**DATA EXTRACT**

§ §

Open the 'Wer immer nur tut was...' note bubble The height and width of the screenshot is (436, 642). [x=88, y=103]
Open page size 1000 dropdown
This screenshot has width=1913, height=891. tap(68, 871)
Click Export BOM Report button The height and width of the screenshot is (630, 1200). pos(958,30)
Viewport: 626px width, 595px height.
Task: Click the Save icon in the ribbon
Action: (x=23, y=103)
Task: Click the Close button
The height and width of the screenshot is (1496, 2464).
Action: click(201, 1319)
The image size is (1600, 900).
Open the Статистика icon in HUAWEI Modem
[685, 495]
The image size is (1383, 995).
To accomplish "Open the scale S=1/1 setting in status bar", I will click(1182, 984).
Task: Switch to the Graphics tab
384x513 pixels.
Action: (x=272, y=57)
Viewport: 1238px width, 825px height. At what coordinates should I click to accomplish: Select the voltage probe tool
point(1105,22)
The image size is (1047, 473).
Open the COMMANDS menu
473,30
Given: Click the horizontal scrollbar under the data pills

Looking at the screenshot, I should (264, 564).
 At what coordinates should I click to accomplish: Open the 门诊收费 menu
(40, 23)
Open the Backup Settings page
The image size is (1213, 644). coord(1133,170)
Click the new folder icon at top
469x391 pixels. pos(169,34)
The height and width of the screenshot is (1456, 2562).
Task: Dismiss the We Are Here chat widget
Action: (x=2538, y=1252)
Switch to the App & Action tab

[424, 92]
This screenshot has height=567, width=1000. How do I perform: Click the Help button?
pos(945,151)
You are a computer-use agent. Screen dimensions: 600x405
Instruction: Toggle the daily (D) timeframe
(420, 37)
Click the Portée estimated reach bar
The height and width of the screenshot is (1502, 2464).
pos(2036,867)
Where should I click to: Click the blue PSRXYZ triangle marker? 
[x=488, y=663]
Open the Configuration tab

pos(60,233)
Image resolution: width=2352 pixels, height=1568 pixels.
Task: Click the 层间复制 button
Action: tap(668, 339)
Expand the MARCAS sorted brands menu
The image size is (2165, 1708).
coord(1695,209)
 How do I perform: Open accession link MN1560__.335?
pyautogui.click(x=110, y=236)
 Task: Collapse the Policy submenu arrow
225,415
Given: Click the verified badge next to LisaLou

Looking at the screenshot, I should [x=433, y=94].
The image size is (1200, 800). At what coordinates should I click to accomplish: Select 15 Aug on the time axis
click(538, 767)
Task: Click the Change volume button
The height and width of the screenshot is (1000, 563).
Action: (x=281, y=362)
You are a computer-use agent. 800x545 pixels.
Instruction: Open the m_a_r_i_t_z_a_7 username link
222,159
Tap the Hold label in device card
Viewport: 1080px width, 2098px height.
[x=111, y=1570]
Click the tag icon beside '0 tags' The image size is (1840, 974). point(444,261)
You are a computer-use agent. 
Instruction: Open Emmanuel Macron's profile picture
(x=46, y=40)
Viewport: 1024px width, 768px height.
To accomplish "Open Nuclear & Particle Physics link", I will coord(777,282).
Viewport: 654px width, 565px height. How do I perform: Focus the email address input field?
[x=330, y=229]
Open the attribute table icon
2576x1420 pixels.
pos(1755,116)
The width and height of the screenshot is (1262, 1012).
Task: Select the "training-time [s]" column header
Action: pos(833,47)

§ §

**WHAT IS NEEDED**
In the records from the line with "Click the tag" through the end of the records, switch "Viewport" to "Window" and give only those lines, with nothing else changed.

**ANSWER TO THIS TASK**
Click the tag icon beside '0 tags' The image size is (1840, 974). point(444,261)
You are a computer-use agent. 
Instruction: Open Emmanuel Macron's profile picture
(x=46, y=40)
Window: 1024px width, 768px height.
To accomplish "Open Nuclear & Particle Physics link", I will coord(777,282).
Window: 654px width, 565px height. How do I perform: Focus the email address input field?
[x=330, y=229]
Open the attribute table icon
2576x1420 pixels.
pos(1755,116)
The width and height of the screenshot is (1262, 1012).
Task: Select the "training-time [s]" column header
Action: pos(833,47)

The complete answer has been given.